More About the Role
We are seeking service-focused SREs to ensure reliable delivery of projects (and food!). Delivery, E-Commerce, and Restaurant SRE teams are looking for qualified candidates. SREs in these verticals embed within their Software Engineering counterparts and co-own critical application and service designs. We ensure that the bar of the software we’re building is high, that Service Level Objectives (SLOs) are rigorously well-designed and achievable, and that we have all the telemetry we need to make informed decisions about how to scale our services.
The Impact You Will Make
- SREs in the “Runtime Engineering” org embed within the Software Engineering verticals. You will co-own critical production service designs to ensure a high bar of reliability is achievable and measurable.
- You’ll drive reliability and observability improvements in the services within the vertical you are embedded.
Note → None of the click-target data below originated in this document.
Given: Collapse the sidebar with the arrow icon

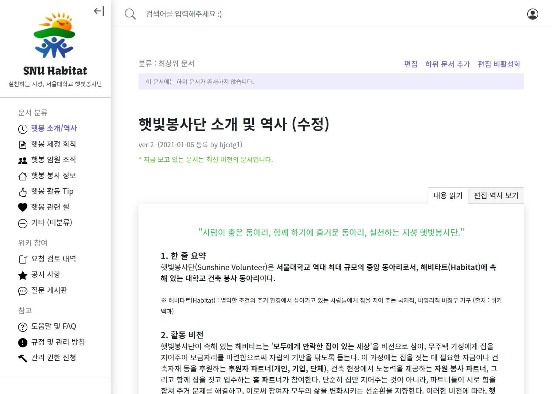Looking at the screenshot, I should pos(99,11).
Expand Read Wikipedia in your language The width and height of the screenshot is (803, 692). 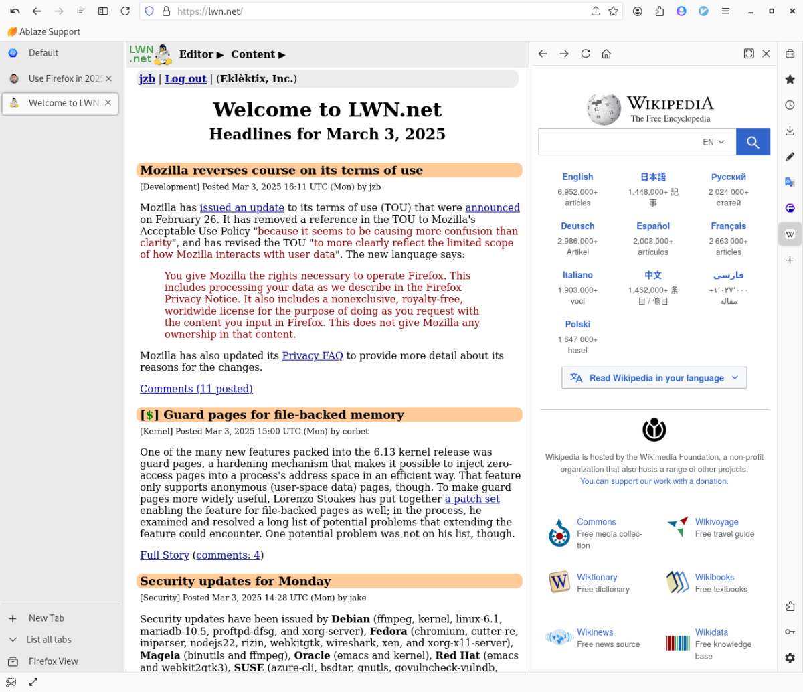(x=654, y=378)
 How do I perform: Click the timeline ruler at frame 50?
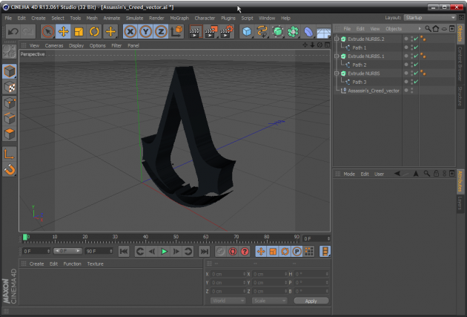(175, 238)

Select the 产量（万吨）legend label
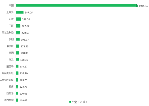79,102
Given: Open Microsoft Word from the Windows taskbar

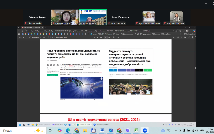Looking at the screenshot, I should [x=102, y=131].
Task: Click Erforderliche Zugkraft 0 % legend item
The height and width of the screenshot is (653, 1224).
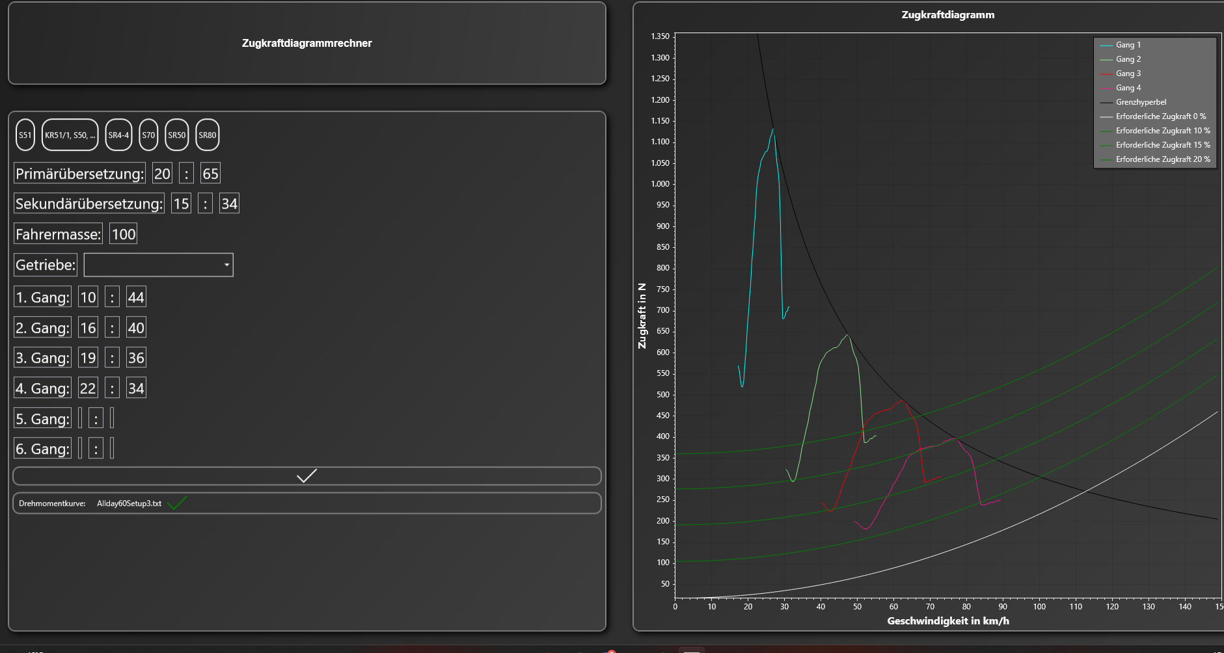Action: [x=1160, y=116]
Using SLOs and other telemetry data, you’ll help your team make informed decisions on where reliability challenges may exist and help design and build solutions to improve them.
- You’ll build and improve internal tools and automation software to make maintaining production services easier and safer.
- You’ll champion and lead reliability-focused practices such as Failure Analysis, Load and Capacity Planning, Service Reviews, Architecture Designs, Incident Postmortems, and others
- You’ll be a subject matter expert on how the platform operates and a contact point for software engineers.
What You Bring to the Table
- Software Engineering experience: Python, Java, Go, or a similar object-oriented language
- Microservice Architecture and Application design experience
- Distributed monitoring experience: SLOs, metrics, tracing, etc
- Working knowledge of Cloud technologies (AWS, GCP, Compute/Containers, Storage, etc)
- Technical writing, documentation, communication skills
- Highly trafficked web-based service experience
About Our Tech:
- Tooling / Automation Code: Python
- Service Code: Java (Spring/Guice) REST / RPC
- Monitoring: Datadog, Splunk, Lightstep
- Cloud (AWS) Technologies: EC2, S3, ElastiCache (Redis/Memcache), Kinesis, Lambda, etc
- Data Tech: Cassandra, ElasticSearch, Redis, Memcache, Kafka
- Principals: Always hot+hot (N+1 datacenters, external providers, etc), cache all the things, secure from the start, load / unit / functional tests for everything, measure everything (metrics).